Here at Facing History, we see awareness months as opportunities to deepen our knowledge of and attention to the histories and contemporary experiences of historically marginalized communities. However, the focus on celebrating these communities over one particular month can further marginalize the very experiences we are hoping to elevate. With this in mind, what follows is an invitation to engage with important themes raised by Women’s History Month this March
and throughout all of the months of the year.
Facing History invites educators to check out the following 5 classroom resources that offer a look at women making history in various contexts and/or contemporary experiences and contributions within various domains:
Teaching Ideas Linking Women’s History to Contemporary Society
The Equal Rights Amendment: A 97-Year Struggle
The Equal Rights Amendment (ERA) fell just short of the 38 states required for ratification by the 1982 deadline set by Congress. Recently, however, activists have pushed to revive the campaign to ratify the ERA. Whether or not the ERA becomes a part of the Constitution as a result of the current process, it is important for students to learn about the amendment given the challenges it has faced and what it says about American history and contemporary society.
This Teaching Idea provides an overview of the ERA and an opportunity for students to explore some of the history behind the struggle around its ratification.
Black Women’s Activism and the Long History Behind #MeToo
In a powerful speech at the 2018 Golden Globes, Oprah Winfrey framed the #MeToo movement as the latest episode in a long history of women’s resistance to sexual harassment and violence. Her speech was also notable for emphasizing the activism of racially and economically marginalized women, including Recy Taylor, who died in 2017 at the age of 98. Taylor’s determination to seek justice for her rape in Jim Crow-era Alabama set the stage for the civil rights movement and in many ways, today’s modern #MeToo movement. The Me Too campaign was created in 2007 by Tarana Burke, a black woman following in the footsteps of Recy Taylor and Rosa Parks.

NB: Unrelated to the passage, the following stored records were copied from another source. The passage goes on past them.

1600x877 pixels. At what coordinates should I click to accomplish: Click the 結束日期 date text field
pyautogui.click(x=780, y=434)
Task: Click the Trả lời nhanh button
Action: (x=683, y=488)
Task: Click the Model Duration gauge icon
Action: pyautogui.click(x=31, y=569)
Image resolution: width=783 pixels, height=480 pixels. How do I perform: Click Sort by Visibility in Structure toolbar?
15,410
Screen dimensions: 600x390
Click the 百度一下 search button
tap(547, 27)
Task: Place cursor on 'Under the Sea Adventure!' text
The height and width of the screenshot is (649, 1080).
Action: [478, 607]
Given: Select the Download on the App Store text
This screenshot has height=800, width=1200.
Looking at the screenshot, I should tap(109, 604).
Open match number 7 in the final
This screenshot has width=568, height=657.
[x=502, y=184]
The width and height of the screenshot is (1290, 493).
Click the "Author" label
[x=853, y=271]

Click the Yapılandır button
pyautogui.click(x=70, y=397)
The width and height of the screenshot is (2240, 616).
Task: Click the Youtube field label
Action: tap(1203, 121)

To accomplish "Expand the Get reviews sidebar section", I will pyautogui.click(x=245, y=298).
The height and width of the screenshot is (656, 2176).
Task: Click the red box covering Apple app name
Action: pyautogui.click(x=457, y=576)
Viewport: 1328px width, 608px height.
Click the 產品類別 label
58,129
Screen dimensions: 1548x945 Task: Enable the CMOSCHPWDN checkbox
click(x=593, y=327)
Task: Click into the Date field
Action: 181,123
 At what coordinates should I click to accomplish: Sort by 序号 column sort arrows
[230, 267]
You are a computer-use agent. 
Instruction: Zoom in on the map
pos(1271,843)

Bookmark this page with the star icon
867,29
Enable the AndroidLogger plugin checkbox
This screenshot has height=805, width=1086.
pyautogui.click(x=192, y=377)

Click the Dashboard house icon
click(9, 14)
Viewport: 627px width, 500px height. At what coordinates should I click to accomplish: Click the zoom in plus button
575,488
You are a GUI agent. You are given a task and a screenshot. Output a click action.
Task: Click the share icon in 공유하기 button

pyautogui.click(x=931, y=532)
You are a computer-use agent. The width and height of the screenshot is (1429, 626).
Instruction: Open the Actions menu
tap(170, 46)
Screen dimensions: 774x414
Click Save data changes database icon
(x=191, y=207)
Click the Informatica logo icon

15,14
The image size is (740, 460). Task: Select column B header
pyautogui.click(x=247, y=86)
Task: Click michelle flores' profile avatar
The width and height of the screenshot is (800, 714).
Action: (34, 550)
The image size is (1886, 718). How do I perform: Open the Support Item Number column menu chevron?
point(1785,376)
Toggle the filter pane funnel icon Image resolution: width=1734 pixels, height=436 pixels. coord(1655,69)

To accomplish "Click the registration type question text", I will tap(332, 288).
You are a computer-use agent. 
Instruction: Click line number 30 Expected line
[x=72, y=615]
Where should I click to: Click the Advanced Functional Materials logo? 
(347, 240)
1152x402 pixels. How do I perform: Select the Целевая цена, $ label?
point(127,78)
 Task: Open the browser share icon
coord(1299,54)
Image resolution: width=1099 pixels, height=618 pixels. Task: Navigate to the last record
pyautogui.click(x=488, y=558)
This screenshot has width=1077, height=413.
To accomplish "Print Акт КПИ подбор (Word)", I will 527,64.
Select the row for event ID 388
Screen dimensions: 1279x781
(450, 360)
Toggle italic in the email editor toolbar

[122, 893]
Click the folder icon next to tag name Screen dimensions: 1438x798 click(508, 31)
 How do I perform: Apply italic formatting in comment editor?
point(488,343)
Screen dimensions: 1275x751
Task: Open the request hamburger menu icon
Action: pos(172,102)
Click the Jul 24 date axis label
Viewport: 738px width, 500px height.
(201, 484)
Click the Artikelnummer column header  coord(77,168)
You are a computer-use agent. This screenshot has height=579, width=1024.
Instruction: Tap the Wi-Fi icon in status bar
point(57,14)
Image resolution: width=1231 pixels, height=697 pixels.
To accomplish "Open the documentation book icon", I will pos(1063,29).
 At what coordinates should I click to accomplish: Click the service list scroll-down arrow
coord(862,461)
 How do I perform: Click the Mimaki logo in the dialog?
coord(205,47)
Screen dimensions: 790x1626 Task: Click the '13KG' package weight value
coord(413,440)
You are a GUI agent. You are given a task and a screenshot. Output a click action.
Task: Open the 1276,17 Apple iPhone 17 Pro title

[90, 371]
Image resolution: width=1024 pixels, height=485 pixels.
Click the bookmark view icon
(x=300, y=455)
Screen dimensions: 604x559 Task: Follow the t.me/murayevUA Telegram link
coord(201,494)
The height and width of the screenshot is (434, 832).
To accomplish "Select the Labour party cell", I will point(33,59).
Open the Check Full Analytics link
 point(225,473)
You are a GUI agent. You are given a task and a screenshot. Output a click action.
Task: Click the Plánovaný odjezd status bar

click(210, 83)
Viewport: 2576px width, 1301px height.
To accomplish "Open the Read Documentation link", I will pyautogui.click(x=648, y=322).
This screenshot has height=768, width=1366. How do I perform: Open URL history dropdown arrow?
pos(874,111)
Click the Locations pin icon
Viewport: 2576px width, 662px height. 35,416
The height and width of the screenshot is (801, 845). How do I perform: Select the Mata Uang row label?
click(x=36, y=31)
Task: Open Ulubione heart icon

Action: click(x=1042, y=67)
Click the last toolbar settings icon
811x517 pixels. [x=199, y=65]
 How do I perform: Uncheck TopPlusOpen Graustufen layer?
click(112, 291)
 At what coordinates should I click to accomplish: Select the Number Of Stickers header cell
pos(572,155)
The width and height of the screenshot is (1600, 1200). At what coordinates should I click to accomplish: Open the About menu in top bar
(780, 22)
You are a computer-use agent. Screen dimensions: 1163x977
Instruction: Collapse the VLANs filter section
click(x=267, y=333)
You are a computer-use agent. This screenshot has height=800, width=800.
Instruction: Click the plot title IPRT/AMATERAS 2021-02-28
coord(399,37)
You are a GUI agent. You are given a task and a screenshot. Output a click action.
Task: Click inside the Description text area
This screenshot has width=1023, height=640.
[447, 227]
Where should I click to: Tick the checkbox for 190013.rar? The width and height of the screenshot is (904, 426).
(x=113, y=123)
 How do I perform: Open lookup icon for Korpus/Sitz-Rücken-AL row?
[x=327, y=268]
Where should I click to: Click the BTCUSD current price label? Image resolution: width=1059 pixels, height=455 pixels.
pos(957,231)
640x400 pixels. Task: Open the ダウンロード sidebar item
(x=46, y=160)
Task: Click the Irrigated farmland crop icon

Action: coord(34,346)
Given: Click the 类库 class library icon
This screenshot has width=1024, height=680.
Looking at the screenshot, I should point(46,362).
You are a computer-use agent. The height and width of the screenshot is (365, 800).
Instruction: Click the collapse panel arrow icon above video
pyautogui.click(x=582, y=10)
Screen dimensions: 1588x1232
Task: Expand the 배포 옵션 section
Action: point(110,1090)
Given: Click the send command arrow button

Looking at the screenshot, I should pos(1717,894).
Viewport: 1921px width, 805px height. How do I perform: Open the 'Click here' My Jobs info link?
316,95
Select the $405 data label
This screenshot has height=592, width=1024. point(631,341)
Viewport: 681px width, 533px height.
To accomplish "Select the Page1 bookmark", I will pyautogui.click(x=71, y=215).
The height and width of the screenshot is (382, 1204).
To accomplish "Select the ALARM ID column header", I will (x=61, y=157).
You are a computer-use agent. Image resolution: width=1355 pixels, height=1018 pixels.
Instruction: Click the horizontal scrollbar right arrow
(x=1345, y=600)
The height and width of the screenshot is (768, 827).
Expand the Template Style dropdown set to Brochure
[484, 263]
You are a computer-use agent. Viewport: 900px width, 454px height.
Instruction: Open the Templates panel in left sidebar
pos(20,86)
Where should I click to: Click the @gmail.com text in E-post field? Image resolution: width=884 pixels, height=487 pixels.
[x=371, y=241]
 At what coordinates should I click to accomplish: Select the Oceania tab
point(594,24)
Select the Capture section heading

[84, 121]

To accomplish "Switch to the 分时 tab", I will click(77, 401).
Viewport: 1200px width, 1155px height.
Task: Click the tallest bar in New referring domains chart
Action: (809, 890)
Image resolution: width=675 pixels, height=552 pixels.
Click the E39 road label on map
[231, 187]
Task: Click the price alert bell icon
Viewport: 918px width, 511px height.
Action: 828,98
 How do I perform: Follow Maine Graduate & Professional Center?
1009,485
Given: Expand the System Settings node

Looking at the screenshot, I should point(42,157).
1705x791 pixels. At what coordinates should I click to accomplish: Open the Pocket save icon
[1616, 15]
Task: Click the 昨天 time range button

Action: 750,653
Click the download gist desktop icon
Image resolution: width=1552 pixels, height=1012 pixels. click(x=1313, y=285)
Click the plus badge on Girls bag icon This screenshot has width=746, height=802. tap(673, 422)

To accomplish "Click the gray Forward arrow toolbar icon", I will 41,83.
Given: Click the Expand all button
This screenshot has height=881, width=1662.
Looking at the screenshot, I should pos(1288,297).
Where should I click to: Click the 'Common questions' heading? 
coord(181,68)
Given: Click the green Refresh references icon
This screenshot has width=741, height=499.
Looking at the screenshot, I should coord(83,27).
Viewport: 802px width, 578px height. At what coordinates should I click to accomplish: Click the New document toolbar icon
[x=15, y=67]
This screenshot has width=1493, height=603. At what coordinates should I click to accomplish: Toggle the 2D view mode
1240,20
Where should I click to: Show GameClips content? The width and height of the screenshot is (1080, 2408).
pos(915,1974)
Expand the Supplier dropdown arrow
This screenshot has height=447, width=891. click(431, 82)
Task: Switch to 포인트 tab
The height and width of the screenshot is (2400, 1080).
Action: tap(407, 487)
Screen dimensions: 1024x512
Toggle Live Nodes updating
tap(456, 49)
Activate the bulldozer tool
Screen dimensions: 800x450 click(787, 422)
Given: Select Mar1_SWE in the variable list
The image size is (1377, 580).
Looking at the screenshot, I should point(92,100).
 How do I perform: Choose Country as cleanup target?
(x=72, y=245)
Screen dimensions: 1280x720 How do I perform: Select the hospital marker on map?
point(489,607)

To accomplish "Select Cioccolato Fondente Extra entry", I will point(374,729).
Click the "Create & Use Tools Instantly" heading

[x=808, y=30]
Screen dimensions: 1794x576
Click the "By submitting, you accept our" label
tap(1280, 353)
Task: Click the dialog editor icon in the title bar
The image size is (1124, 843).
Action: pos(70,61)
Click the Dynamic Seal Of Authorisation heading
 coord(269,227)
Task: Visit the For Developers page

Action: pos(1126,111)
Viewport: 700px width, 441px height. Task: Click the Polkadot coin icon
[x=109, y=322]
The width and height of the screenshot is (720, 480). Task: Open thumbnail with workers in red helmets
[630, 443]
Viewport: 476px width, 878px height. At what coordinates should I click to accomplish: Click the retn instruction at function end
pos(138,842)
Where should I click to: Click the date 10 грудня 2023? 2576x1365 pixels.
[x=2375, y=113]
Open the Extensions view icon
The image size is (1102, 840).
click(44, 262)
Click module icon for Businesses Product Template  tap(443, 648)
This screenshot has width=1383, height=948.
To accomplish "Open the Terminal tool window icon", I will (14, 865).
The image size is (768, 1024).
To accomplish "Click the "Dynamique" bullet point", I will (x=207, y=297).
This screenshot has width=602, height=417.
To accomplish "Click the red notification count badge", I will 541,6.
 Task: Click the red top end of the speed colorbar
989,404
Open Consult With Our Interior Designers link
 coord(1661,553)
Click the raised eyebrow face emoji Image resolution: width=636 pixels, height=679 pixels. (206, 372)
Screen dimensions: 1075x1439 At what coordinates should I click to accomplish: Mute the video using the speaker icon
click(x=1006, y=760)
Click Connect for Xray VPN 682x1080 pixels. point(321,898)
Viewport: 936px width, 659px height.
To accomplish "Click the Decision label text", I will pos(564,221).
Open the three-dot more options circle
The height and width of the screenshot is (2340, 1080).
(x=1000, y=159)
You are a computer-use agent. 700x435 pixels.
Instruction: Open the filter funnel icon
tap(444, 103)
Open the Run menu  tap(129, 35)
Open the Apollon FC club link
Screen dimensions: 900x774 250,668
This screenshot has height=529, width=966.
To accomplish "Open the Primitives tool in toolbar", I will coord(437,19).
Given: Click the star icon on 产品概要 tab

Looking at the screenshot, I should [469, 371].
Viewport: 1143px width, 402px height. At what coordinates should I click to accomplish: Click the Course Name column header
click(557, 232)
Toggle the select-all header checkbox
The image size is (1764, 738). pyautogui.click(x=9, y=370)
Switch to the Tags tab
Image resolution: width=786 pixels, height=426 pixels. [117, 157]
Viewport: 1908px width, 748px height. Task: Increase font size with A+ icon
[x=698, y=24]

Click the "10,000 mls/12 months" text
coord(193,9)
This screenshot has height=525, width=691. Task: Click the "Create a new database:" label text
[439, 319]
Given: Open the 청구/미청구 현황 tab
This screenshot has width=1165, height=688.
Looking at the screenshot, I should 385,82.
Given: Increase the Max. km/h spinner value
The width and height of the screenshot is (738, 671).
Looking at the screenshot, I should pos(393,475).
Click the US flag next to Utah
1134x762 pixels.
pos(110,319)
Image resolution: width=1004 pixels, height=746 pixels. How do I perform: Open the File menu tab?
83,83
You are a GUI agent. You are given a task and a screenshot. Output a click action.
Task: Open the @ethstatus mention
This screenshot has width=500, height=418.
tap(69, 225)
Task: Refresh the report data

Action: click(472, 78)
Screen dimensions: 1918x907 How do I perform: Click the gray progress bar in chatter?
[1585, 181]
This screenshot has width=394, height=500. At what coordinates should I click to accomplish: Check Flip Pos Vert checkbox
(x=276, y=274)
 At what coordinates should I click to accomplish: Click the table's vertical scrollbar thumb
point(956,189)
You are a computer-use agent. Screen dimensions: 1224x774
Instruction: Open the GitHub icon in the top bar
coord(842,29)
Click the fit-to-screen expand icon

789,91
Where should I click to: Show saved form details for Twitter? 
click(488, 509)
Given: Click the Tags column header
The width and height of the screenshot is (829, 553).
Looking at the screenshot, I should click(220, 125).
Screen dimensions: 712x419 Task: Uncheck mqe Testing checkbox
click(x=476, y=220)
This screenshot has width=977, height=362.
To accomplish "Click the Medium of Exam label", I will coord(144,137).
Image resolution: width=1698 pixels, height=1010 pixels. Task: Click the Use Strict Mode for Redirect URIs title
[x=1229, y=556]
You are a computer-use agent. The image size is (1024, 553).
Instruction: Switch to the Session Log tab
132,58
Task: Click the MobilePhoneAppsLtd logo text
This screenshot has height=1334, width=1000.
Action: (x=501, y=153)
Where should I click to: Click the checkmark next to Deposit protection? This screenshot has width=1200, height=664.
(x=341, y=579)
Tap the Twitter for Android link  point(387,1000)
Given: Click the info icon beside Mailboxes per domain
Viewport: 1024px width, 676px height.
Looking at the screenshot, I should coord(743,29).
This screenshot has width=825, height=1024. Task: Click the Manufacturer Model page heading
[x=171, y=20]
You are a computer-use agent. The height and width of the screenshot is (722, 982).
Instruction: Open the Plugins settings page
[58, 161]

Use the following Teaching Idea as an entry point into Taylor’s story and the long history of black women’s activism against sexual violence and harassment.
Teaching Units on Women’s Resistance in History
Stitching Truth: Women’s Protest Art in Pinochet’s Chile
Stitching Truth: Women's Protest Art in Pinochet's Chile is the story of the sisters, wives, and mothers who made up the women's protest movement in Chile during Pinochet's dictatorship (1973-1990). It is an incredible story of courage and resistance. Facing what would seem like insurmountable odds, the women challenged silence and terror imposed by Pinochet, his military, and his secret police.
Intended to make the material appropriate for classroom use, this case study includes connections questions for student reflection, suggested further reading, and primary source documents.
Holocaust and Human Behavior
Our seminal case study Holocaust and Human Behavior contains an array of rich resources concerning the experiences of women and greater themes surrounding gender that emerged in the time. Explore the role that the resources below can play as you teach about women’s history this month and all year:
Seeking a Strategy that Works
Nested within the Choosing to Participate section of Holocaust and Human Behavior in which the case study’s core moral lessons are extended to other contexts, this reading and its accompanying discussion questions explore violence against women in Pakistan and around the world. Questions provoke students to consider how they can learn more and challenge violence against women within their own communities.
Facing History and Ourselves invites educators to use our Teaching Idea The Equal Rights Amendment: A 97-Year Struggle in the classroom.
Note: This is an update of a piece posted in March 2021.